System A adopts the sub-panel in computer wiring to help participants identify ports quickly. User interviews revealed that regardless of system version, the processes were error-proof due to the fool-proofing design [53] of the cable contact ports in each step, regardless of system version.

6.9.2. Regarding Cognitive Load

Marker Tracking

The experimental results obtained using system A with marker tracking reduced participants’ mental demand. This was due to three reasons. First, system A can provide precise location instructions, making the participants more relaxed to complete the task.
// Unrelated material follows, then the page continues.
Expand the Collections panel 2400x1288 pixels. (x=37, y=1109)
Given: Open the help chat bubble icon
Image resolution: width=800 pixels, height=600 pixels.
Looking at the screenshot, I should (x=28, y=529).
Secondly, some participants prefer to use a reference virtual engine when step-by-step assistance is difficult to understand. System A with marker tracking can provide co-rotation between the virtual engine and the real engine, leading to more interaction between the virtual content. This not only deepens the understanding of the engine structure but also enhances the user’s enjoyment of the task. Finally, the HMD movement data in the engine maintenance task unveiled that participants using system A produced less head movement distance compared to those using system B for the bolt installation step. This occupied one-third of the total engine maintenance task. Figure 46 illustrates the HMD movement length of bolt installation of the engine maintenance task. In this study, the steps to installing bolts in the engine maintenance task were selected for comparison. A Shapiro–Wilk test reflected that the data were normally distributed. The results of ANOVA demonstrated significant differences between Engine A (M = 114.39 and SD = 25.84) and Engine B (M = 138.89 and SD = 27.34) at 95% confidence interval (

F = 7.001

and

p = 0.013

).

Sub-Panels

Experimental results using system A with sub-panels can reduce participation in temporal demand. User interviews suggested that system A kindly provided detailed information for participants with no experience in the task; therefore, novices had a more reasonable estimate of the difficulty and completion time of the task. This increased confidence and reduced anxiety. Participants who used system B felt a lack of adequate assistance and difficulty in controlling the progress of task completion.

6.9.3. Regarding User Opinion

According to user interviews, participants found complex tasks easier to accomplish with the assistance of the AR task support system, regardless of System A or System B. Qualitative results on user system preferences implied that the majority of users chose the system. Subjective user opinions are listed based on user interviews as follows.

Marker Tracking

Marker Tracking allows users to quickly find locations;
Marker Tracking is useful for multi-directional tasks;
Marker Tracking allows users to freely rotate objects and form a 3D shape of objects in their heads, making it easier to familiarize themselves with objects;
Without Marker Tracking, the task would be very stressful.

Sub-Panels

Sub-Panel can provide more detailed information;
Sub-Panel is friendly to newbies;
Sub-Panel is closer for easier viewing of the contents.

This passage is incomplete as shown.